- _AUFGABENSTELLUNG_
Gib aus dem Abschnitt über Jugendschutz im Internet die Stelle von „Bei Twitter, Ask.fm“ bis einschließlich „noch unzureichend aus.“ wortgetreu aus.

- _AUSGEWÄHLTER ABSCHNITT_
====

Als "ganz problematisch" bezeichnete Schindler diesen Trend in Zusammenhang mit Wettbewerben etwa zum exzessiven Biertrinken oder für "Selfies im Gleisbett", in denen Mitglieder sozialer Netzwerke Freunde quasi für derlei "Mutproben" nominierten. Popidol Justin Bieber habe Ritzfotos seiner Anhänger zeitweise sogar auf seinen Profilen in Online-Gemeinschaften selbst veröffentlicht, was Nachahmer zusätzlich angestachelt habe.

Insgesamt sichtete jugendschutz.net laut Schindler im vergangenen Jahr 1400 Fälle, von denen 350 unzulässig gewesen seien. Die Entscheidung der Jugendschutzrelevanz sei dabei sehr schwierig, räumte er ein. Inzwischen seien aber zusammen mit der KJM klare Kriterien dafür entwickelt worden. Die Reaktionen auf Eingaben in diesem Bereich fielen unterschiedlich aus. "Bei schwer jugendgefährdenden Inhalten reagieren die Plattformbetreiber meist", erklärte der Kontrolleur. Bei entwicklungsbeeinträchtigenden Seiten seien vor allem die internationalen Netzwerke "zurückhaltender".

Bei Twitter, Ask.fm oder Tumblr sei es derzeit generell noch schwieriger, "Verstöße rauszukriegen" als bei den arrivierten Betreibern Facebook und Google, schilderte Schindler. Die Institution versuche, auch mit den Nachkömmlingen bessere "Schnittstellen" hinzubekommen. Auch Jugendschutzprogramme filterten gerade Verweise auf Selbstgefährdungen, die einen großen Nachahmungseffekt hätten, noch unzureichend aus.

====

- _ANGEZEIGTE DATEN_
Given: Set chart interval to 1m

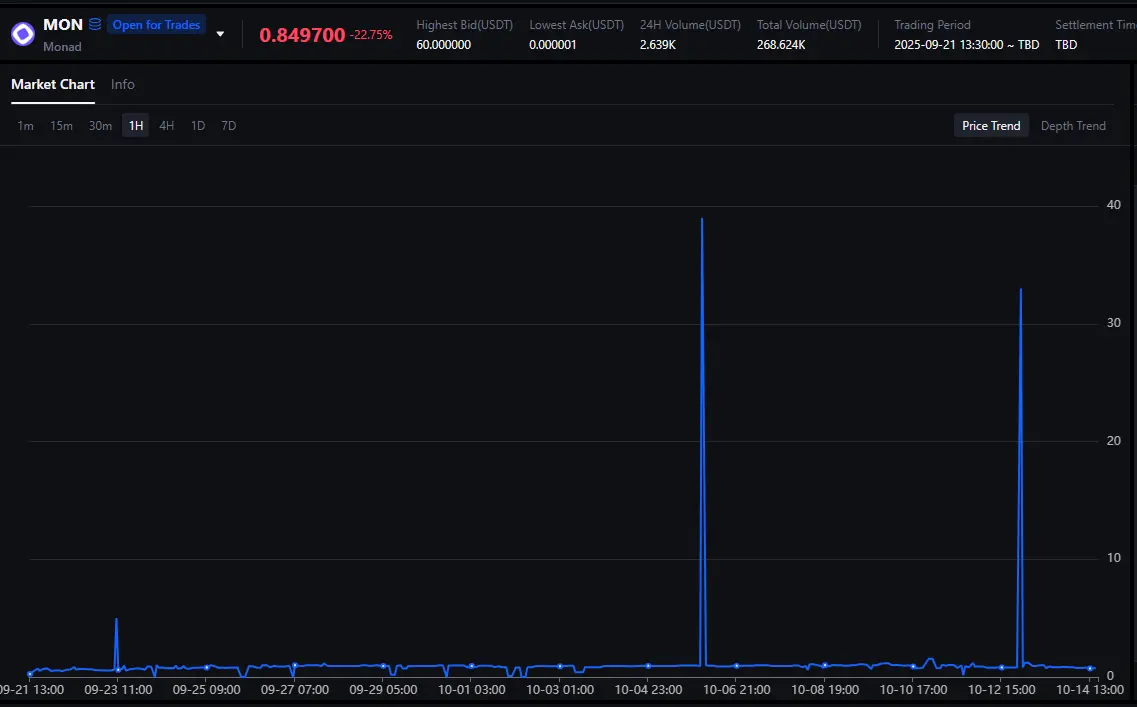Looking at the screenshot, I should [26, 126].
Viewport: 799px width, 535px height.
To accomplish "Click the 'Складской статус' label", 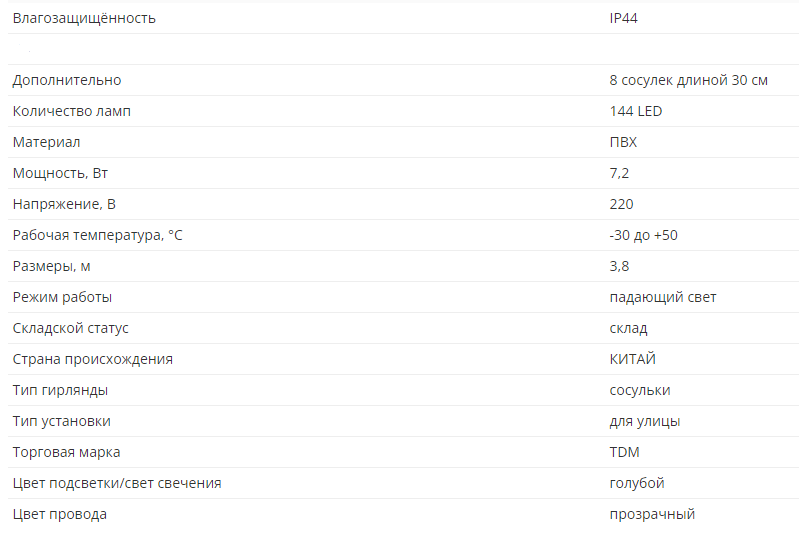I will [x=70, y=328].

====

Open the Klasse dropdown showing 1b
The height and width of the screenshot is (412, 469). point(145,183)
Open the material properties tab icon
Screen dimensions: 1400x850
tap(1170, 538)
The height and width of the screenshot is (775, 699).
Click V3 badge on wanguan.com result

====

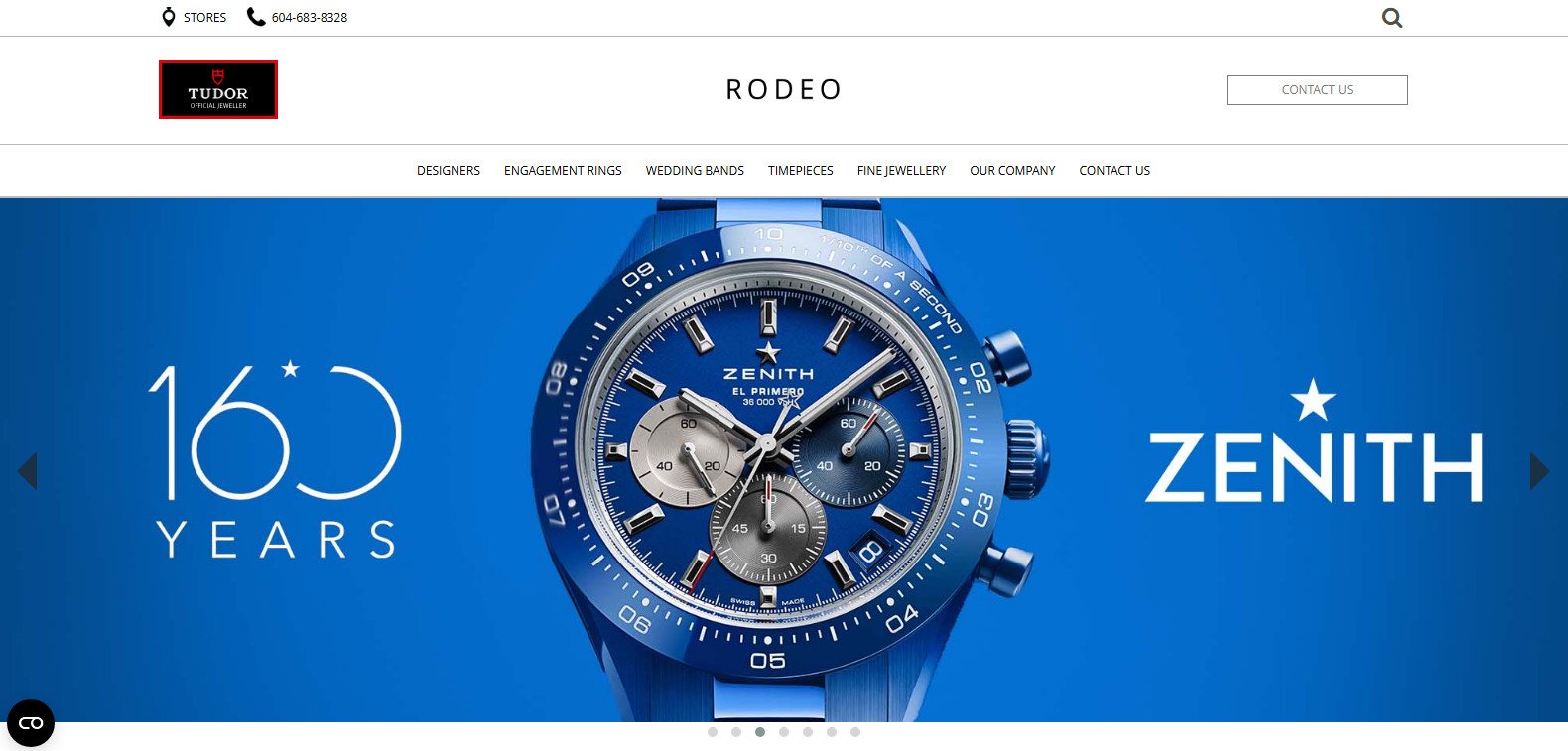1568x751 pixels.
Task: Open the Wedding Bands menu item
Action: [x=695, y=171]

====

- _LÖSUNG_
Bei Twitter, Ask.fm oder Tumblr sei es derzeit generell noch schwieriger, "Verstöße rauszukriegen" als bei den arrivierten Betreibern Facebook und Google, schilderte Schindler. Die Institution versuche, auch mit den Nachkömmlingen bessere "Schnittstellen" hinzubekommen. Auch Jugendschutzprogramme filterten gerade Verweise auf Selbstgefährdungen, die einen großen Nachahmungseffekt hätten, noch unzureichend aus.